YOUR GOAL:
Go through the data below. List every line that holds the word "will".

··· DATA TO PROCESS

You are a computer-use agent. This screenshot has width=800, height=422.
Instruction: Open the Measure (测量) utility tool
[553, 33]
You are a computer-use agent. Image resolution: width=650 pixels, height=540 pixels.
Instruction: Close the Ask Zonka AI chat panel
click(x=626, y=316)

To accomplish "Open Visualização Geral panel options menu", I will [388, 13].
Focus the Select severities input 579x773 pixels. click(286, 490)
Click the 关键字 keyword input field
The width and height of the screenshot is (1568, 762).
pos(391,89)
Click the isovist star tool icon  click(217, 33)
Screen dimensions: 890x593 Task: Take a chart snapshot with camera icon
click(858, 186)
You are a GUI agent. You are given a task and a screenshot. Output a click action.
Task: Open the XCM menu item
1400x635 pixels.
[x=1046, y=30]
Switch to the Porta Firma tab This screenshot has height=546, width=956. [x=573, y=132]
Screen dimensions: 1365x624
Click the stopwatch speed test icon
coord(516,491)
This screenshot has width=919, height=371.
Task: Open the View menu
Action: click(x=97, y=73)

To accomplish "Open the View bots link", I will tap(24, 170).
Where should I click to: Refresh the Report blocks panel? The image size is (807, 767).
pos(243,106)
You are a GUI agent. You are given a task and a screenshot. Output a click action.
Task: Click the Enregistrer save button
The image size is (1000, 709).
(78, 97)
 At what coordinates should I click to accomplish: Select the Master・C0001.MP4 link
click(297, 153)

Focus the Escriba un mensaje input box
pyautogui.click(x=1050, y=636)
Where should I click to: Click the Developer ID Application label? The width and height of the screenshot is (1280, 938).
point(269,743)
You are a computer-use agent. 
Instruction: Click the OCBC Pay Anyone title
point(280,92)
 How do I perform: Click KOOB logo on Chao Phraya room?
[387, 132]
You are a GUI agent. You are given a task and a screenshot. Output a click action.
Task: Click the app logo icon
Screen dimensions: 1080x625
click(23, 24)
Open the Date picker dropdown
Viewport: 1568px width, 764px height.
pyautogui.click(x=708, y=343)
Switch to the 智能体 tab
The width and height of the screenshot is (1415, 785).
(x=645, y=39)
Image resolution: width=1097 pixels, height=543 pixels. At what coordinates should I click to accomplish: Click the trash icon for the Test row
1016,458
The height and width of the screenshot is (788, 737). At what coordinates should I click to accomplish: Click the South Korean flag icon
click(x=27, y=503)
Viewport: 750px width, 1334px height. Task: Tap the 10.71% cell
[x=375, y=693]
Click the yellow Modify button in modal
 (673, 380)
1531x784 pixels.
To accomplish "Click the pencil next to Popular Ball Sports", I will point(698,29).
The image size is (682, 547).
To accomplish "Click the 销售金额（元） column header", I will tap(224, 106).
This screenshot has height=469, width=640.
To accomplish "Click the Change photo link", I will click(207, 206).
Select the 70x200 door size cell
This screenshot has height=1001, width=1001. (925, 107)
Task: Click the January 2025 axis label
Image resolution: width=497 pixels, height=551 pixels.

······

YOUR RESPONSE:
To accomplish "Open Visualização Geral panel options menu", I will [388, 13].
To accomplish "Open the View bots link", I will tap(24, 170).
To accomplish "Click the pencil next to Popular Ball Sports", I will point(698,29).
To accomplish "Click the 销售金额（元） column header", I will tap(224, 106).
To accomplish "Click the Change photo link", I will click(207, 206).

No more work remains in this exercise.